I wouldn't know how to help you, because that's too vague a description. You'll find a wealth of websites on Google that cover these two skills of English, so why don't you do a search and try to find something that's even better?
To be honest, I really don't think reading bears any influence on speaking, unless you're talking about reading aloud. Speaking is a completely different skill of English, and for that very reason, it will always have its own, separate chapter in any book about the English language.
It involves aspects such as intonation, stress and rhythm, that can't normally be depicted in text, unless it deLIberately atTEMpts TODO (sic) so.
Furthermore, unscripted, largely uncontrolled speaking such as a conversation involves added features such as rapid thinking.
However, I DO agree that reading aloud is excellent for improving your speech in a general manner.
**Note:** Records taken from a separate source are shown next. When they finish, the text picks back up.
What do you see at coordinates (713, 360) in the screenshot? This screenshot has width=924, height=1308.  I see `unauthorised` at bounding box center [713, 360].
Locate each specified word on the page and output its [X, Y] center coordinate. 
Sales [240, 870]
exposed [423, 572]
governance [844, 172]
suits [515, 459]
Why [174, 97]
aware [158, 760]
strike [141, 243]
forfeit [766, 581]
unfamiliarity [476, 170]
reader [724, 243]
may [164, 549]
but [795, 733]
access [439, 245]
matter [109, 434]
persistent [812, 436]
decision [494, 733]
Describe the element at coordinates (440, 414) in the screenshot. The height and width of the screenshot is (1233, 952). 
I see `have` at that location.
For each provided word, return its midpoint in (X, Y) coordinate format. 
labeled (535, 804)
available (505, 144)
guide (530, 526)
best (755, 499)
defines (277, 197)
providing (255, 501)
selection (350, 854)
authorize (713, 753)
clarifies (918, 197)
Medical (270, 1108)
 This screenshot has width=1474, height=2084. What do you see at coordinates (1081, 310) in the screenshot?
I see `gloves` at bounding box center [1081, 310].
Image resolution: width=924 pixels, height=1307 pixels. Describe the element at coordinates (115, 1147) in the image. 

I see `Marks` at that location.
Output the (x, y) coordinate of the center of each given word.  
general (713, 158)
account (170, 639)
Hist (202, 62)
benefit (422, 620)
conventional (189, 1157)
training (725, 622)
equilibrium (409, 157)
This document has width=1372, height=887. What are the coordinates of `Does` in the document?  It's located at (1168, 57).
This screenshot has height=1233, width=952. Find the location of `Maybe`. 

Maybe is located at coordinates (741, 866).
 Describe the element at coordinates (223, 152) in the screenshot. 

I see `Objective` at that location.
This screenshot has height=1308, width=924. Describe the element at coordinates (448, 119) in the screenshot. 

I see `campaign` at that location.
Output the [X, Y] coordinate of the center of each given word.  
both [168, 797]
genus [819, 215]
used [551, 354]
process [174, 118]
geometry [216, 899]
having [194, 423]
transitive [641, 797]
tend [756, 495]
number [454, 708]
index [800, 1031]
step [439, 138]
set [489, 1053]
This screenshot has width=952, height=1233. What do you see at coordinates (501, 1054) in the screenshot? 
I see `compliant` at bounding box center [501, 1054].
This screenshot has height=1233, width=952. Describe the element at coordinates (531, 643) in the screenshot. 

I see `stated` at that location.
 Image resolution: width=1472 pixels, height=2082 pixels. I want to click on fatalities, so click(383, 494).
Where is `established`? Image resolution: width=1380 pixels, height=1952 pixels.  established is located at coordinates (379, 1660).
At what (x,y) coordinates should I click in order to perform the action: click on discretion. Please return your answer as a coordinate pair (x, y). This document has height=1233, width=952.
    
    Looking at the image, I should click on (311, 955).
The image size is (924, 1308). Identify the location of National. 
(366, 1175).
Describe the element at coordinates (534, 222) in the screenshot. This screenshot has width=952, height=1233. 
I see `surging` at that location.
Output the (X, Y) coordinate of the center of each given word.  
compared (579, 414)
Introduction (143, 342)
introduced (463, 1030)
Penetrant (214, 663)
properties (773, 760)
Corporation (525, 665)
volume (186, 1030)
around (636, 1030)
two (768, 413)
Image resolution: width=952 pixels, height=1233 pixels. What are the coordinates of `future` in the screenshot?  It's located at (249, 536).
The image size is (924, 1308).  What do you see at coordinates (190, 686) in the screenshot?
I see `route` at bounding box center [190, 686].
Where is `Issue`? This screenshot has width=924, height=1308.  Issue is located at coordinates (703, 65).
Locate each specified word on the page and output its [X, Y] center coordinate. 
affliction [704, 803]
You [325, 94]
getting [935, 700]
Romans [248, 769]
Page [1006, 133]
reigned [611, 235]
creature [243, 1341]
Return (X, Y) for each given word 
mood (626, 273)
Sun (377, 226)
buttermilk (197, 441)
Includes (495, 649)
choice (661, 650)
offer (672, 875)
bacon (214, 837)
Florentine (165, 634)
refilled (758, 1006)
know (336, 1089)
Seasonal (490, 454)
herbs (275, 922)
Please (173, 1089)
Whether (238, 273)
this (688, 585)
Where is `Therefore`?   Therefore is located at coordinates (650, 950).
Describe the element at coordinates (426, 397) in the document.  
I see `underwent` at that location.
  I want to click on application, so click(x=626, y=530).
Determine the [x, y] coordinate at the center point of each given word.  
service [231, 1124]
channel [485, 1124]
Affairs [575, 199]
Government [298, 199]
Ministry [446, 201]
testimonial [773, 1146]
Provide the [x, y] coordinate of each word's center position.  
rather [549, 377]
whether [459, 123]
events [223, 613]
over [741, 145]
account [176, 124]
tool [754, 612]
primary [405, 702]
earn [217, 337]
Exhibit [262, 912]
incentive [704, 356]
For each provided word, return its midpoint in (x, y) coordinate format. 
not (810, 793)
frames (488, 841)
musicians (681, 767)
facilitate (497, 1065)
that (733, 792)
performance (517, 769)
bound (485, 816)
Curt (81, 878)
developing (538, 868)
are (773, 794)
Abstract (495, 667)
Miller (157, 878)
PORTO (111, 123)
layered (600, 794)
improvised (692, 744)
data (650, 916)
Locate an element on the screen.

If silent reading does little to help your intonation, stress and rhythm, reading aloud undoubtedly provides a great deal of help, because then you become aware of how you speak, and that allows you to find flaws in your speech and accordingly address them.
The problem is that I have to translate in my heart, when speaking in English. Unless for easy things, like "don't worry", "I'll drive you home", etc.
By reading aloud, means that I can hear my voice while I am reading?
I'm afraid reading won't help you much. Unless you read out loud, but to do so you should have very good pronunciation and be sure of your intonation... otherwise you'll be heavily influenced by your own speech, which might be non-natural.
Reading helps with vocabulary, structures, and spelling, and is more likely to help you with writing.
I think what you need is listening, if you want to get a lot of "input" to get as fluent as possible when speaking.